While some states and federal district courts have established court systems specific to veterans, no such Veterans Treatment Court exists in the District of the Virgin Islands.
But, Sears wrote, there is a Veteran Justice Outreach coordinator in Puerto Rico who could refer Bully to appropriate services.
"Since his arrest, Sgt. Bully has followed all of his release conditions. He resumed working as a manager at Club Comanche Hotel. Always a man of service, Sgt. Bully volunteered his time to the Red Cross after Hurricane Maria and also worked with the Blue Roof Project as a crew lead. Sgt. Bully's actions while on pretrial release demonstrate that he would be an excellent candidate for probation," Sears wrote.
Prosecutors filed their own sentencing memorandum, saying that due to Bully's prior felony drug conviction, he faces a possible 10-year prison sentence and a maximum fine of $500,000.
Under the sentencing guidelines, which include a defendant's acceptance of responsibility and other factors, prosecutors argued that Bully should be made to serve between 15 and 21 months in prison.

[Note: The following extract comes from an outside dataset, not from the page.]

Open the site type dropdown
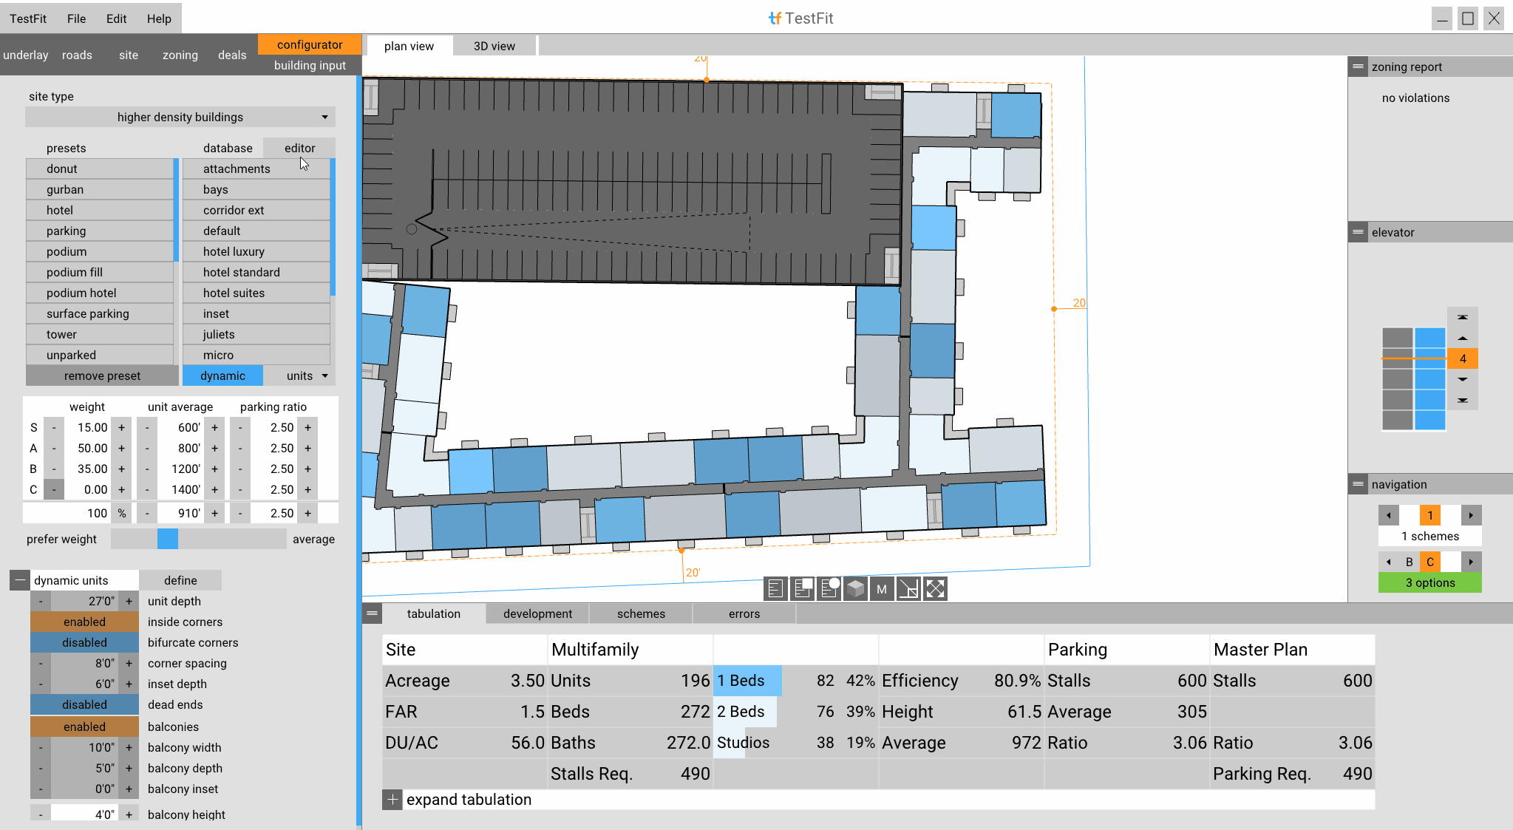This screenshot has height=830, width=1513. tap(180, 117)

Prosecutors also specifically opposed the notion of Bully receiving rehabilitation services similar to that of a Veterans Treatment Court, and said his criminal history makes him ineligible for probation.
"For the foregoing reasons, the Government urges this court to reject the defendant's variance request and urges the imposition of a prison sentence within the applicable guideline range of 15-21 months," Assistant U.S. Attorney Daniel Huston wrote in prosecutors' sentencing memorandum.
Bully is scheduled to be sentenced on March 8.